(Dataset items)
○ ○ ○ ○ ○

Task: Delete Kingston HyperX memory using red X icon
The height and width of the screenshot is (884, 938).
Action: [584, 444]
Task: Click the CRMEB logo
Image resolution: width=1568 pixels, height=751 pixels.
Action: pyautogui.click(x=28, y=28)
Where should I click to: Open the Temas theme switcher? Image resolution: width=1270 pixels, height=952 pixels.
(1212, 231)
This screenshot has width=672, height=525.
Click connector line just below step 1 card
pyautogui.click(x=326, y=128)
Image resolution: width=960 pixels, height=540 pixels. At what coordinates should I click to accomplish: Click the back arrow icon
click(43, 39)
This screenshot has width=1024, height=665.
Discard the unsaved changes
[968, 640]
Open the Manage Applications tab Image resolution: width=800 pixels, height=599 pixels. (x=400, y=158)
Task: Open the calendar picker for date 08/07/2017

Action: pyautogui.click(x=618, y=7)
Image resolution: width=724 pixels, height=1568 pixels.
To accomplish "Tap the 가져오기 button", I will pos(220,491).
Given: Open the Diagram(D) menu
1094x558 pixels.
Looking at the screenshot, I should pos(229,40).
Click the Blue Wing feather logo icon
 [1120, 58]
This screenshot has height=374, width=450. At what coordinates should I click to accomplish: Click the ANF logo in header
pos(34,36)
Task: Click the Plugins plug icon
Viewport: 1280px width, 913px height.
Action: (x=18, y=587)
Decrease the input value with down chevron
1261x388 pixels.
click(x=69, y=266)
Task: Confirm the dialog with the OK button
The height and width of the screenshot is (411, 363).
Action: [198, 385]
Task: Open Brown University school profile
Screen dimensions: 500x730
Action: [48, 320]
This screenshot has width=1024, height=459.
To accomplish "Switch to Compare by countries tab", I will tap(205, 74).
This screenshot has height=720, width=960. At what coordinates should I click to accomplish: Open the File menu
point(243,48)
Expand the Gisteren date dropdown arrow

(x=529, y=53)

○ ○ ○ ○ ○

Goal —
Reproduce every one of the records above verbatim, from the first line to the last.

Output below —
Task: Delete Kingston HyperX memory using red X icon
The height and width of the screenshot is (884, 938).
Action: [584, 444]
Task: Click the CRMEB logo
Image resolution: width=1568 pixels, height=751 pixels.
Action: pyautogui.click(x=28, y=28)
Where should I click to: Open the Temas theme switcher? Image resolution: width=1270 pixels, height=952 pixels.
(1212, 231)
This screenshot has width=672, height=525.
Click connector line just below step 1 card
pyautogui.click(x=326, y=128)
Image resolution: width=960 pixels, height=540 pixels. At what coordinates should I click to accomplish: Click the back arrow icon
click(43, 39)
This screenshot has width=1024, height=665.
Discard the unsaved changes
[968, 640]
Open the Manage Applications tab Image resolution: width=800 pixels, height=599 pixels. (x=400, y=158)
Task: Open the calendar picker for date 08/07/2017

Action: pyautogui.click(x=618, y=7)
Image resolution: width=724 pixels, height=1568 pixels.
To accomplish "Tap the 가져오기 button", I will pos(220,491).
Given: Open the Diagram(D) menu
1094x558 pixels.
Looking at the screenshot, I should pos(229,40).
Click the Blue Wing feather logo icon
 [1120, 58]
This screenshot has height=374, width=450. At what coordinates should I click to accomplish: Click the ANF logo in header
pos(34,36)
Task: Click the Plugins plug icon
Viewport: 1280px width, 913px height.
Action: (x=18, y=587)
Decrease the input value with down chevron
1261x388 pixels.
click(x=69, y=266)
Task: Confirm the dialog with the OK button
The height and width of the screenshot is (411, 363).
Action: [198, 385]
Task: Open Brown University school profile
Screen dimensions: 500x730
Action: [48, 320]
This screenshot has width=1024, height=459.
To accomplish "Switch to Compare by countries tab", I will tap(205, 74).
This screenshot has height=720, width=960. At what coordinates should I click to accomplish: Open the File menu
point(243,48)
Expand the Gisteren date dropdown arrow

(x=529, y=53)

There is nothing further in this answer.